Мы посмотрели на неё с изумлением: суп варил сам Томас, великий мастер своего дела, и вышел суп на славу!
— Не могу! — продолжала она, уже со слезами на глазах, — мне от него дурно делается!.. Как можно кормить людей такою дрянью?
— Но… но… мамзель Люси… — бормотал Томас.
— Люси! что за каприз? — прикрикнул я, — суп великолепный!
— Ну, и ешь его, если тебе нравится! — сердито огрызнулась она, — а я его в рот не возьму… я… я… я артишоков хочу!
— Артишоков?!
— Да, диких артишоков, которые Целия доставала в прошлом месяце… Они были так вкусны! Я готова съесть их целую дюжину. Томас! ведь я четвёртый день прошу! Неужели ты не достанешь мне этих артишоков?!
Томас приподнялся с места и, заикаясь, пробормотал:
— Что же, мамзель Люси, но разве я… я… хоть сейчас пойду… положим, сейчас они уже прошли… но… для вас-то? с удовольствием…
А Целия — хлопая себя по бёдрам — залилась диким хохотом и закричала:
— Ну, Фернанд! Теперь не беспокойся: я знаю болезнь Люси! Душечка! да никак вы от меня заразились?! Они женились, Фернанд! Ей-Богу, они женились, как и мы. Но какие хитрые! Как ловко скрывались и как долго водили нас за нос!
* * *Дальнейшие листки рукописи муссю Фернанда мало интересны. Содержание их напоминает библейское родословие: «У Еноха родился Ирад; Ирад родил Мехиаеля; Мехиаель родил Мафусала; Мафусал родил Ламеха». Календарные отметки о приумножении двух случайных семей, прерываемые по временам коротенькими записями для памяти, вроде:
«Сегодня Томас поймал палтуса столь огромной величины, что таких мы ранее и не видывали».
«У нашей маленькой Люси идут зубки».
«Было лёгкое землетрясение. Слава Богу, все целы и невредимы».
«Пробовали с Томасом порох, приготовленный мною из серы и селитры… Плохо!»
«Крестил близнецов, рождённых вчера сестрою Люси. Назвал Амедеем и Фиаметтою. Дети здоровые, горластые.

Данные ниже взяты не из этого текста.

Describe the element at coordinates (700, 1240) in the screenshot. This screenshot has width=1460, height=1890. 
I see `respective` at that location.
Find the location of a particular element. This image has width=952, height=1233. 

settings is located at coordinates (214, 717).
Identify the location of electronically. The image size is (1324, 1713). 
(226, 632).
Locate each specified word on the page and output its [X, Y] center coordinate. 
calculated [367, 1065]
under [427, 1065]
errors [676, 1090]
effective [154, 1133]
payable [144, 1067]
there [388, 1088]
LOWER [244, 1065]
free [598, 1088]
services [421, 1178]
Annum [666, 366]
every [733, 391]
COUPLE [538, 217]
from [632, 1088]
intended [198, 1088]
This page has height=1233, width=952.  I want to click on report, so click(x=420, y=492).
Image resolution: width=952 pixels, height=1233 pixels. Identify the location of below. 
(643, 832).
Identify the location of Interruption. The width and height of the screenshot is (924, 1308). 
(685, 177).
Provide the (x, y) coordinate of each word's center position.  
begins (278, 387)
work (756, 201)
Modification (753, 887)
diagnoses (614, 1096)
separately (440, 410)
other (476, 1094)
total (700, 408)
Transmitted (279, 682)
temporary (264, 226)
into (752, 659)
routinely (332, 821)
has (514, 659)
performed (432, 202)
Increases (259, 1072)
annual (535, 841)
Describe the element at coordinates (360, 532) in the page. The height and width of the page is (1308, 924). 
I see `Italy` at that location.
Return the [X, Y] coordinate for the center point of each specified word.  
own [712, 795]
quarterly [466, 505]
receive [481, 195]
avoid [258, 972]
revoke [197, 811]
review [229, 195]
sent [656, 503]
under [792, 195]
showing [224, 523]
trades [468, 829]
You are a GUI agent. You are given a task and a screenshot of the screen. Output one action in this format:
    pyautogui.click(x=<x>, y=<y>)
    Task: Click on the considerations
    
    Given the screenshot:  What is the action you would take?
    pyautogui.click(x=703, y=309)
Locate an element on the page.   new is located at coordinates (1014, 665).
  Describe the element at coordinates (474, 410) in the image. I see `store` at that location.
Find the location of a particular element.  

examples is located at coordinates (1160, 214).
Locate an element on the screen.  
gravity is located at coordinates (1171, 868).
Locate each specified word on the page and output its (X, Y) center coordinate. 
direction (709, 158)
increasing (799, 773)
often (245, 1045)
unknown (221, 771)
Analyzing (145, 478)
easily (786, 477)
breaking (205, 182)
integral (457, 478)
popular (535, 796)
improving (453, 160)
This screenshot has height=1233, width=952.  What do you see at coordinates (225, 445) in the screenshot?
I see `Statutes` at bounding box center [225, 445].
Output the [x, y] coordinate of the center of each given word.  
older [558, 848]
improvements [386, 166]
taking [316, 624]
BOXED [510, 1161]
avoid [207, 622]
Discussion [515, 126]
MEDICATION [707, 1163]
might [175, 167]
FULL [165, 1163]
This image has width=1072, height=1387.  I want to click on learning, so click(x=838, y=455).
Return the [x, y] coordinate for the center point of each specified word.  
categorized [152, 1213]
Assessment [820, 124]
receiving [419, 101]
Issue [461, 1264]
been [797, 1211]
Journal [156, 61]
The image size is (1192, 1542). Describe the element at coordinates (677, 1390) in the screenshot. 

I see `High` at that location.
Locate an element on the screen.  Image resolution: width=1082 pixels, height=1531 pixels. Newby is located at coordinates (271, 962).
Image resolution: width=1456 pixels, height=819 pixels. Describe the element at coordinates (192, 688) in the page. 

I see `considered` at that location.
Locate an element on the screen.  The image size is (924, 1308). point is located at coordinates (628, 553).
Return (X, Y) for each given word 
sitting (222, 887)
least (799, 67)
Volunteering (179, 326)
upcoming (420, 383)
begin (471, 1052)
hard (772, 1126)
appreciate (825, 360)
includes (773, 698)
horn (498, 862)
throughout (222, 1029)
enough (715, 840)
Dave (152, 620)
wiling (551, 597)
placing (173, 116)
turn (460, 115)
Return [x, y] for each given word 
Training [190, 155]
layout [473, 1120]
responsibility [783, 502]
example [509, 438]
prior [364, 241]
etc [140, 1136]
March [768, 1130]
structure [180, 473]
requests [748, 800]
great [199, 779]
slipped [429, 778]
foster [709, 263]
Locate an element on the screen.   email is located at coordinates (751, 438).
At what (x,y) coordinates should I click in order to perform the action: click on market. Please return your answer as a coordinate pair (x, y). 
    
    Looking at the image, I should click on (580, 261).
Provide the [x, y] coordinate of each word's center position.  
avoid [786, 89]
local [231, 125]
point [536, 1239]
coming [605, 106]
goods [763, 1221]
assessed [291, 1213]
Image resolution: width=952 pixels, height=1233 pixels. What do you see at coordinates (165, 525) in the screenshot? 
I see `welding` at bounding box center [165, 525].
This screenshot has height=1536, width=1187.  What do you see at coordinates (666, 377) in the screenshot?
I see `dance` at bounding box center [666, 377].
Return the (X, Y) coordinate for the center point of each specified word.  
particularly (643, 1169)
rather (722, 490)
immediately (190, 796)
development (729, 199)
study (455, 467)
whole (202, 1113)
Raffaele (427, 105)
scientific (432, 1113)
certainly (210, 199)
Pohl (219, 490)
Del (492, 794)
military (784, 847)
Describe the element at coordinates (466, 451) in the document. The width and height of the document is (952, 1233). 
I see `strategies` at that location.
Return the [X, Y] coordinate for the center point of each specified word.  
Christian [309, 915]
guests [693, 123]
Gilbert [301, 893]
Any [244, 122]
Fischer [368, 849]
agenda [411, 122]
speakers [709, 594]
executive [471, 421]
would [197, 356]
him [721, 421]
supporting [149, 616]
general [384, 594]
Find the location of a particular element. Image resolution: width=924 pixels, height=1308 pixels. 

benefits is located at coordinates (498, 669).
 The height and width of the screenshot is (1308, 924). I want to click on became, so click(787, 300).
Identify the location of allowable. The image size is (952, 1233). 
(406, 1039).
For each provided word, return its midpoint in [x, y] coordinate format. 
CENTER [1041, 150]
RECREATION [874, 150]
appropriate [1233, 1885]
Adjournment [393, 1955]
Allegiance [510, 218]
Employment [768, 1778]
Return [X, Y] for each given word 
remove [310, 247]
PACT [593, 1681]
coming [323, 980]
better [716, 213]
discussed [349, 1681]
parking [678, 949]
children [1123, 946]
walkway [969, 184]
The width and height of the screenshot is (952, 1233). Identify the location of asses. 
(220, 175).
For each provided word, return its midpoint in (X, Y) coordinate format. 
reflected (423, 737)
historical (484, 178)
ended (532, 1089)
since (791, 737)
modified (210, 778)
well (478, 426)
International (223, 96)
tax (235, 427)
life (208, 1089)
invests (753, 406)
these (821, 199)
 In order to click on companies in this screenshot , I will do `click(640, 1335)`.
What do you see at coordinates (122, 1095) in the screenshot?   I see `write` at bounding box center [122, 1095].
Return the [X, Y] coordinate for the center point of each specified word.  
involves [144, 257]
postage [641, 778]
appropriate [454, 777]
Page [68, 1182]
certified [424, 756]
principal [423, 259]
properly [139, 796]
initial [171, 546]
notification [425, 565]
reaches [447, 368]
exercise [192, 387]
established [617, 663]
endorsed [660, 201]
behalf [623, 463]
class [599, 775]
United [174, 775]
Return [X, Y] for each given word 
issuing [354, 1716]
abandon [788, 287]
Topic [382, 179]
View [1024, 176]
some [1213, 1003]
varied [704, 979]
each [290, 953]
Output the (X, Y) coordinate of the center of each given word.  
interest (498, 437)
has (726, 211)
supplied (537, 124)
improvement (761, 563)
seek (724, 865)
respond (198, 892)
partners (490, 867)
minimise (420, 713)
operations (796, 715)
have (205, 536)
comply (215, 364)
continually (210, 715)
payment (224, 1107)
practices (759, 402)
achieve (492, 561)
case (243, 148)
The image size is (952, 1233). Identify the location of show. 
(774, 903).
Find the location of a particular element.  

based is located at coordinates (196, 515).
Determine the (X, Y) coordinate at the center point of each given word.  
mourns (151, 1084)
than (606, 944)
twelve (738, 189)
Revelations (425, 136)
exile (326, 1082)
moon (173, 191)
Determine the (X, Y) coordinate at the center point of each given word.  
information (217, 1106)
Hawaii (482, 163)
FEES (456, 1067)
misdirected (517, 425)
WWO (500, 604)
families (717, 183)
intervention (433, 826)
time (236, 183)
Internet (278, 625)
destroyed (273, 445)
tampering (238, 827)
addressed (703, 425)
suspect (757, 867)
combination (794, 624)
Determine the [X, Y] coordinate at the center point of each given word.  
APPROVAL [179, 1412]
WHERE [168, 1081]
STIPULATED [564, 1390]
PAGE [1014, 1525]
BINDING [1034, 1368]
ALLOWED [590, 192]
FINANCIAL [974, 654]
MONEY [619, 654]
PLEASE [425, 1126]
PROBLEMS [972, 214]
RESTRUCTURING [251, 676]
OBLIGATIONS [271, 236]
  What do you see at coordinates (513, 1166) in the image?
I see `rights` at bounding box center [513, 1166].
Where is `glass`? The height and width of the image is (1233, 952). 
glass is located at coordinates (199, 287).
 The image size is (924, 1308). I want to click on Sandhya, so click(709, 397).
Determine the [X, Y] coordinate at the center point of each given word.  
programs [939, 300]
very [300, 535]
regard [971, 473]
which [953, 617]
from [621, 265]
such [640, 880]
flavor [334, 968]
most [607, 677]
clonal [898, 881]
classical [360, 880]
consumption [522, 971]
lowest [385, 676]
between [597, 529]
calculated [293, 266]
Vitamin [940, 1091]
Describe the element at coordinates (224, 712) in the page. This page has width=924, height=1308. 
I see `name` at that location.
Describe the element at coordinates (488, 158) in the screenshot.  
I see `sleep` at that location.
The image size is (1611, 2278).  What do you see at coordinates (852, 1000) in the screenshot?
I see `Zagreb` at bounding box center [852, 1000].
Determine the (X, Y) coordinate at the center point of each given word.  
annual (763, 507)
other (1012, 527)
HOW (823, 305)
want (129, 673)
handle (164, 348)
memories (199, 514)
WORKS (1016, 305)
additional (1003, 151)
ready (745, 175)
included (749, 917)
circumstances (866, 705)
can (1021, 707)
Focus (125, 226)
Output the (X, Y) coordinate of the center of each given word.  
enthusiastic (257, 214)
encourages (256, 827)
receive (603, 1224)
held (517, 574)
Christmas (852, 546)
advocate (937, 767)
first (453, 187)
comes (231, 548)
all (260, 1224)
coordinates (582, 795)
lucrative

Сестра чувствует себя прекрасно».
«Вулкан третьи сутки в пламени. Лава движется к западной бухте. Несносная жара. Пугавшие нас сотрясения почвы становятся слабее».
«Умер от родимчика пятый сын мой, Самсон, трёх месяцев и семи дней от рождения. Упокой, Господи, в раю невинную его душу!»
«Люси и Целия опять передрались из-за детей».
«Страшная гроза. Молния ударила в хижину Томаса и сожгла её. Божьим чудом, никто не пострадал, но люльку с маленькою Клавдией Томас едва успел выхватить из пожара. Ему опалило волосы и лицо».
Чем позднее по времени отметки эти, тем труднее они читаются. Бисерный почерк, которым начал Фернанд свою рукопись, мало-помалу грубеет, корявеет и — на последних листках — превращается в совершенно неразборчивые каракули. Видно, что водила пером по бумаге рабочая, мозолистая рука, с одеревенелыми пальцами, весь день перед тем работавшая топором в лесу или заступом на огороде. Безупречная орфография первых страниц к концу манускрипта уступает место безграмотному письму по произношению, причём весьма заметно, что Фернанд утратил уже и чистоту природного языка: его французская речь, прежде изысканно красивая, стала походить на жаргон негров в колониях. Европеец перерождался в островитянина, грубел и дичал.